▸ Exercise instructions
Rewrite each line of the listing below as an item in a numbered list, leaving out any blank lines. Include every line of the listing.
━━━━━━
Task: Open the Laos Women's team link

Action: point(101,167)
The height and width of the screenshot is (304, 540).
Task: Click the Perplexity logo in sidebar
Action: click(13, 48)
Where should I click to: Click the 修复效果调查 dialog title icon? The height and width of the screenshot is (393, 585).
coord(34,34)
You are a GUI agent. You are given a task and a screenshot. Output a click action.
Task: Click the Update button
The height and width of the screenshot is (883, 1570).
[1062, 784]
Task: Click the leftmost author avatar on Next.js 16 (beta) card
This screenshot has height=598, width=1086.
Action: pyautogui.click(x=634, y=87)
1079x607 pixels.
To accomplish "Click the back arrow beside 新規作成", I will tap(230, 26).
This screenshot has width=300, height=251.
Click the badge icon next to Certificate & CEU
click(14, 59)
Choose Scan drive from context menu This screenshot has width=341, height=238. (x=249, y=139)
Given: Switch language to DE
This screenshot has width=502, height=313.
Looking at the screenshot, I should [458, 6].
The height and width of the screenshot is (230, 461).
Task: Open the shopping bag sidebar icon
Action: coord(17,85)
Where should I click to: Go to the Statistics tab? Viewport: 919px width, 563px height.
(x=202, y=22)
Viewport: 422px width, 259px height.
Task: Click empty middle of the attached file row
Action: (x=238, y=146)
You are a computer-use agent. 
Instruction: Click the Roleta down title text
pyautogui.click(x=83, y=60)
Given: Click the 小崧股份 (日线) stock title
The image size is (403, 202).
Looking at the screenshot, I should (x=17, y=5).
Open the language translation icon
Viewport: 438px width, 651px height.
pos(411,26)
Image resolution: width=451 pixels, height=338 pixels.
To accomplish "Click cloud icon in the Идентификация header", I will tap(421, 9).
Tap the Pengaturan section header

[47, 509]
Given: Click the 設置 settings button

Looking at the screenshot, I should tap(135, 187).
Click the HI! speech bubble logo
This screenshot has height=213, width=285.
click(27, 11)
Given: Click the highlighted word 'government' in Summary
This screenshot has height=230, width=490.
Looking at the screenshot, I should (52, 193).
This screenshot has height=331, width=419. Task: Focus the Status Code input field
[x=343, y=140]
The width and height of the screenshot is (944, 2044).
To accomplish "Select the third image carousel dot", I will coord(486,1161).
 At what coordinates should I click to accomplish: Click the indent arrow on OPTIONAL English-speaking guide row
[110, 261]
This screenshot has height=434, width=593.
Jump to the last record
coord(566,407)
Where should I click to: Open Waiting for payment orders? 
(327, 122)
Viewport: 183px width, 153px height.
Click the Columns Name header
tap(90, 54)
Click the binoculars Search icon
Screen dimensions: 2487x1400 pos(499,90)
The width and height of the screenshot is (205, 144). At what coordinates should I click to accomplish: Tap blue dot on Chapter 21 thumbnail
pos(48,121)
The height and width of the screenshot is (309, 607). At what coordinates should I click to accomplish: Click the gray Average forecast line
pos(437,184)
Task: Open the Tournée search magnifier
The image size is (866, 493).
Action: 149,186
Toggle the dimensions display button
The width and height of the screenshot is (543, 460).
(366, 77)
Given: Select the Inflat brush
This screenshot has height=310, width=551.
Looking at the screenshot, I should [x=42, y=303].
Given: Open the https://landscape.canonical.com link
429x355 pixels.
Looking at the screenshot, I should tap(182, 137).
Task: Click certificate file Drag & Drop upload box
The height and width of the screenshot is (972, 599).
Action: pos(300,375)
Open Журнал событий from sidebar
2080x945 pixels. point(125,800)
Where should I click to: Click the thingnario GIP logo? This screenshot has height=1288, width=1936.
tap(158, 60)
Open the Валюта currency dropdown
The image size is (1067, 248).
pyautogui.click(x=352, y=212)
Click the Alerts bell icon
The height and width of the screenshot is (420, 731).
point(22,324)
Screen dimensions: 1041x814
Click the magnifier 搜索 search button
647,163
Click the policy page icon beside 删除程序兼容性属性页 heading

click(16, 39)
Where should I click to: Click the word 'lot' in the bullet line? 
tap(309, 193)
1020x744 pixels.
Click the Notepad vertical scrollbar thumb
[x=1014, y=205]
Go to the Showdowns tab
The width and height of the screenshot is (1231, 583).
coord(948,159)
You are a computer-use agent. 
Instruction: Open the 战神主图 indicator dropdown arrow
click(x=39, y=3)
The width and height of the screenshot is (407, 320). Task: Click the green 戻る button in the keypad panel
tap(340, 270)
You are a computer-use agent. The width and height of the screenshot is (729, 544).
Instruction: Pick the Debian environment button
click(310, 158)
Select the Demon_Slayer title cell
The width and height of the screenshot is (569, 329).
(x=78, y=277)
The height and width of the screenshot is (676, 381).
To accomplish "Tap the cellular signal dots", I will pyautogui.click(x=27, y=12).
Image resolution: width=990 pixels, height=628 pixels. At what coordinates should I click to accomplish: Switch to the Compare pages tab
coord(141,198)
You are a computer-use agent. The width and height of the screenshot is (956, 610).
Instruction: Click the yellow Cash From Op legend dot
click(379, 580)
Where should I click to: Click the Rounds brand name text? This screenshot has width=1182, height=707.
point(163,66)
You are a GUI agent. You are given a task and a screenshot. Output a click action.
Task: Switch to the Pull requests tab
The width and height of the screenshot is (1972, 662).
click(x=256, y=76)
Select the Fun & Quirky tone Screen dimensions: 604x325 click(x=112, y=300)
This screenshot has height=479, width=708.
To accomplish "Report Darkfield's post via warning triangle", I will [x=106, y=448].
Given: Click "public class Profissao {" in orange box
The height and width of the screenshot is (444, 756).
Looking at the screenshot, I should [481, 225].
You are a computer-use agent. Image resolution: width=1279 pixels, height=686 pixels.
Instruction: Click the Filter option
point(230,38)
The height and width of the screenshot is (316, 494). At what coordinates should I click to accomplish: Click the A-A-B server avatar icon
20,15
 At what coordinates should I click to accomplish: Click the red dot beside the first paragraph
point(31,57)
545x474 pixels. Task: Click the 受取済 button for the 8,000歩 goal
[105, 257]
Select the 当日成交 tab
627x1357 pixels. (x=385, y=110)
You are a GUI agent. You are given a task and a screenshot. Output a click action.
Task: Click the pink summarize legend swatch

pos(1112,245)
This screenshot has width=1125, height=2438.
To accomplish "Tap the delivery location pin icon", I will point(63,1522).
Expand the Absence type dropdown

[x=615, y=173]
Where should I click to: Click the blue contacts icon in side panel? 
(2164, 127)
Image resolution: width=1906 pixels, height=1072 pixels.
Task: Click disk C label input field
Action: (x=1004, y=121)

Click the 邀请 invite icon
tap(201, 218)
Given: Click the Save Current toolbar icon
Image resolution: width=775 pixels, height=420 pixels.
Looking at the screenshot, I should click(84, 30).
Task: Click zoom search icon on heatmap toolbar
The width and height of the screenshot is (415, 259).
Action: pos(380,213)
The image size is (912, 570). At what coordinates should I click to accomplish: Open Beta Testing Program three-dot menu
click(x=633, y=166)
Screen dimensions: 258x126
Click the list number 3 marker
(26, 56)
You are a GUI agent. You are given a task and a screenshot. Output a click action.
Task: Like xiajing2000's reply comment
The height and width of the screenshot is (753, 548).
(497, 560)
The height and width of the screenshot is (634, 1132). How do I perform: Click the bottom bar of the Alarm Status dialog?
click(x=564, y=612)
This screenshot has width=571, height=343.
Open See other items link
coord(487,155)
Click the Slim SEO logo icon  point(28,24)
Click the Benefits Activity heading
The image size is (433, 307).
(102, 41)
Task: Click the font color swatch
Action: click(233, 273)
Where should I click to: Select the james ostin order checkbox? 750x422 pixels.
━━━━━━
▸ Complete output
1. Task: Open the Laos Women's team link
2. Action: point(101,167)
3. The height and width of the screenshot is (304, 540).
4. Task: Click the Perplexity logo in sidebar
5. Action: click(13, 48)
6. Where should I click to: Click the 修复效果调查 dialog title icon? The height and width of the screenshot is (393, 585).
7. coord(34,34)
8. You are a GUI agent. You are given a task and a screenshot. Output a click action.
9. Task: Click the Update button
10. The height and width of the screenshot is (883, 1570).
11. [1062, 784]
12. Task: Click the leftmost author avatar on Next.js 16 (beta) card
13. This screenshot has height=598, width=1086.
14. Action: pyautogui.click(x=634, y=87)
15. 1079x607 pixels.
16. To accomplish "Click the back arrow beside 新規作成", I will tap(230, 26).
17. This screenshot has width=300, height=251.
18. Click the badge icon next to Certificate & CEU
19. click(14, 59)
20. Choose Scan drive from context menu This screenshot has width=341, height=238. (x=249, y=139)
21. Given: Switch language to DE
22. This screenshot has width=502, height=313.
23. Looking at the screenshot, I should [458, 6].
24. The height and width of the screenshot is (230, 461).
25. Task: Open the shopping bag sidebar icon
26. Action: coord(17,85)
27. Where should I click to: Go to the Statistics tab? Viewport: 919px width, 563px height.
28. (x=202, y=22)
29. Viewport: 422px width, 259px height.
30. Task: Click empty middle of the attached file row
31. Action: (x=238, y=146)
32. You are a computer-use agent. 
33. Instruction: Click the Roleta down title text
34. pyautogui.click(x=83, y=60)
35. Given: Click the 小崧股份 (日线) stock title
36. The image size is (403, 202).
37. Looking at the screenshot, I should (x=17, y=5).
38. Open the language translation icon
39. Viewport: 438px width, 651px height.
40. pos(411,26)
41. Image resolution: width=451 pixels, height=338 pixels.
42. To accomplish "Click cloud icon in the Идентификация header", I will tap(421, 9).
43. Tap the Pengaturan section header
44. [47, 509]
45. Given: Click the 設置 settings button
46. Looking at the screenshot, I should tap(135, 187).
47. Click the HI! speech bubble logo
48. This screenshot has height=213, width=285.
49. click(27, 11)
50. Given: Click the highlighted word 'government' in Summary
51. This screenshot has height=230, width=490.
52. Looking at the screenshot, I should (52, 193).
53. This screenshot has height=331, width=419. Task: Focus the Status Code input field
54. [x=343, y=140]
55. The width and height of the screenshot is (944, 2044).
56. To accomplish "Select the third image carousel dot", I will coord(486,1161).
57.  At what coordinates should I click to accomplish: Click the indent arrow on OPTIONAL English-speaking guide row
58. [110, 261]
59. This screenshot has height=434, width=593.
60. Jump to the last record
61. coord(566,407)
62. Where should I click to: Open Waiting for payment orders? 
63. (327, 122)
64. Viewport: 183px width, 153px height.
65. Click the Columns Name header
66. tap(90, 54)
67. Click the binoculars Search icon
68. Screen dimensions: 2487x1400 pos(499,90)
69. The width and height of the screenshot is (205, 144). At what coordinates should I click to accomplish: Tap blue dot on Chapter 21 thumbnail
70. pos(48,121)
71. The height and width of the screenshot is (309, 607). At what coordinates should I click to accomplish: Click the gray Average forecast line
72. pos(437,184)
73. Task: Open the Tournée search magnifier
74. The image size is (866, 493).
75. Action: 149,186
76. Toggle the dimensions display button
77. The width and height of the screenshot is (543, 460).
78. (366, 77)
79. Given: Select the Inflat brush
80. This screenshot has height=310, width=551.
81. Looking at the screenshot, I should [x=42, y=303].
82. Given: Open the https://landscape.canonical.com link
83. 429x355 pixels.
84. Looking at the screenshot, I should tap(182, 137).
85. Task: Click certificate file Drag & Drop upload box
86. The height and width of the screenshot is (972, 599).
87. Action: pos(300,375)
88. Open Журнал событий from sidebar
89. 2080x945 pixels. point(125,800)
90. Where should I click to: Click the thingnario GIP logo? This screenshot has height=1288, width=1936.
91. tap(158, 60)
92. Open the Валюта currency dropdown
93. The image size is (1067, 248).
94. pyautogui.click(x=352, y=212)
95. Click the Alerts bell icon
96. The height and width of the screenshot is (420, 731).
97. point(22,324)
98. Screen dimensions: 1041x814
99. Click the magnifier 搜索 search button
100. 647,163
101. Click the policy page icon beside 删除程序兼容性属性页 heading
102. click(16, 39)
103. Where should I click to: Click the word 'lot' in the bullet line? 
104. tap(309, 193)
105. 1020x744 pixels.
106. Click the Notepad vertical scrollbar thumb
107. [x=1014, y=205]
108. Go to the Showdowns tab
109. The width and height of the screenshot is (1231, 583).
110. coord(948,159)
111. You are a computer-use agent. 
112. Instruction: Open the 战神主图 indicator dropdown arrow
113. click(x=39, y=3)
114. The width and height of the screenshot is (407, 320). Task: Click the green 戻る button in the keypad panel
115. tap(340, 270)
116. You are a computer-use agent. The width and height of the screenshot is (729, 544).
117. Instruction: Pick the Debian environment button
118. click(310, 158)
119. Select the Demon_Slayer title cell
120. The width and height of the screenshot is (569, 329).
121. (x=78, y=277)
122. The height and width of the screenshot is (676, 381).
123. To accomplish "Tap the cellular signal dots", I will pyautogui.click(x=27, y=12).
124. Image resolution: width=990 pixels, height=628 pixels. At what coordinates should I click to accomplish: Switch to the Compare pages tab
125. coord(141,198)
126. You are a computer-use agent. The width and height of the screenshot is (956, 610).
127. Instruction: Click the yellow Cash From Op legend dot
128. click(379, 580)
129. Where should I click to: Click the Rounds brand name text? This screenshot has width=1182, height=707.
130. point(163,66)
131. You are a GUI agent. You are given a task and a screenshot. Output a click action.
132. Task: Switch to the Pull requests tab
133. The width and height of the screenshot is (1972, 662).
134. click(x=256, y=76)
135. Select the Fun & Quirky tone Screen dimensions: 604x325 click(x=112, y=300)
136. This screenshot has height=479, width=708.
137. To accomplish "Report Darkfield's post via warning triangle", I will [x=106, y=448].
138. Given: Click "public class Profissao {" in orange box
139. The height and width of the screenshot is (444, 756).
140. Looking at the screenshot, I should [481, 225].
141. You are a computer-use agent. Image resolution: width=1279 pixels, height=686 pixels.
142. Instruction: Click the Filter option
143. point(230,38)
144. The height and width of the screenshot is (316, 494). At what coordinates should I click to accomplish: Click the A-A-B server avatar icon
145. 20,15
146.  At what coordinates should I click to accomplish: Click the red dot beside the first paragraph
147. point(31,57)
148. 545x474 pixels. Task: Click the 受取済 button for the 8,000歩 goal
149. [105, 257]
150. Select the 当日成交 tab
151. 627x1357 pixels. (x=385, y=110)
152. You are a GUI agent. You are given a task and a screenshot. Output a click action.
153. Task: Click the pink summarize legend swatch
154. pos(1112,245)
155. This screenshot has width=1125, height=2438.
156. To accomplish "Tap the delivery location pin icon", I will point(63,1522).
157. Expand the Absence type dropdown
158. [x=615, y=173]
159. Where should I click to: Click the blue contacts icon in side panel? 
160. (2164, 127)
161. Image resolution: width=1906 pixels, height=1072 pixels.
162. Task: Click disk C label input field
163. Action: (x=1004, y=121)
164. Click the 邀请 invite icon
165. tap(201, 218)
166. Given: Click the Save Current toolbar icon
167. Image resolution: width=775 pixels, height=420 pixels.
168. Looking at the screenshot, I should click(84, 30).
169. Task: Click zoom search icon on heatmap toolbar
170. The width and height of the screenshot is (415, 259).
171. Action: pos(380,213)
172. The image size is (912, 570). At what coordinates should I click to accomplish: Open Beta Testing Program three-dot menu
173. click(x=633, y=166)
174. Screen dimensions: 258x126
175. Click the list number 3 marker
176. (26, 56)
177. You are a GUI agent. You are given a task and a screenshot. Output a click action.
178. Task: Like xiajing2000's reply comment
179. The height and width of the screenshot is (753, 548).
180. (497, 560)
181. The height and width of the screenshot is (634, 1132). How do I perform: Click the bottom bar of the Alarm Status dialog?
182. click(x=564, y=612)
183. This screenshot has width=571, height=343.
184. Open See other items link
185. coord(487,155)
186. Click the Slim SEO logo icon  point(28,24)
187. Click the Benefits Activity heading
188. The image size is (433, 307).
189. (102, 41)
190. Task: Click the font color swatch
191. Action: click(233, 273)
192. Where should I click to: Select the james ostin order checkbox? 750x422 pixels.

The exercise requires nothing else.